▶ **引用文**
____

人類とイノベーション:世界は「自由」と「失敗」で進化する、著:マット・リドレー

著者は進化生物学を専門にしており、人類の進化に関する著書が多い。本書では、人類の歴史におけるイノベーションの数々を振り返り、イノベーションを生み出す要因や阻害要因を明らかにしている。

イノベーションはどのようにして生まれてきたのか?

先史時代の農業革命から、食料、白熱電球、コンテナなどの歴史上の複数の事例を掘り下げ、イノベーションを起こすためのヒントを探る。いくつもの例があり、少し冗長にも感じたが、いくつか印象に残った事例をメモしておく。

・イノベーターと発明者は違う。白熱電球を「発明」したのはジョゼフ・スワン。そこから性能を改善し、世の中に普及させたのがトーマス・エジソン。
・ずっと前からそこにあったごく単純な材料が巧妙に組み合わされば、思いもよらない結果を生み出せる。
・突然閃くのではない。既に実用化されているものを手直しし、どうやって利益を上げるかを手探りし、折角のイノベーションがなかなか普及せずジリジリする。事実はもっと地味なのだ。
・世の中の準備が整わないとイノベーションは実現できないことが多い。

過去のイノベーションの分析を通じて、これらの事例に共通するのは、一握りの天才の閃きによる画期的な発明ではなく、偶然の発見や既存のアイデアを組み合わせ、試行錯誤を繰り返すことで実用化され、普及していく。

すなわち「発明」から「改善」され「普及」するまでのプロセスがイノベーションである。突然生まれるのではなく、ゆっくりと、多くの人が協力して普及していったのである。

イノベーションは、段階的で、漸進的で、集積的だ。これは避けられないプロセスである。

____

▶ **提示データ**
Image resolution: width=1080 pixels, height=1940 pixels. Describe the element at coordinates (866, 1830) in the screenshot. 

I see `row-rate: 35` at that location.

____

▶ **課題 1**
イノベーションを扱った引用文によれば、白熱電球を「発明」したのは誰か。
▶ **課題 2**
イノベーションを扱った引用文について、最後の文に続く部分を書きなさい。

▶ **解答 1**
ジョゼフ・スワンである。

▶ **解答 2**
人類とイノベーション、マット・リドレー

イノベーションの阻害要因

イノベーションを育むためには、リスクテイクや失敗に寛容で、実験と学習を繰り返すことができる環境が不可欠であると主張する。現代の知的財産制度と著作権制度が自由を制限し、イノベーションを阻害しているのではないか。イノベーションはこれまでも常に既得権益との戦いの歴史であり、著者はとりわけ欧州の規制に対して大きな懸念を示している。
今日の遺伝子組み換え作物や原子力発電に対する否定的な見方、欧州一般データ保護規則(GDPR)のような予防原則に基づく規制、さらには知的財産保護までもがイノベーションを減速させているのだ、と。

所感

発明とイノベーションの混同してはいけないという指摘や、一人の天才の閃きからイノベーションが生まれるのではないということを史実から紐解く点が面白い。凡人が集まって知恵を絞り集め、時間を掛けて改善を重ねたものが、イノベーションと見做されてきたのだ。
また改革には自由な発想が必要であり、真っ向から否定してはいけない。異業種と積極的に交流し、多くの失敗が許容される環境の中で何度も失敗しながらとにかく仮説検証を繰り返すこと。「自由」と「失敗」が欠かせないのだ。
このような環境をどのようにすれば準備できるのだろうか。特に減点方式の、失敗の代償が大きい日本の大企業では、なかなか難しいかもしれない。
個人として、小さなサイクルや実験を回していこう。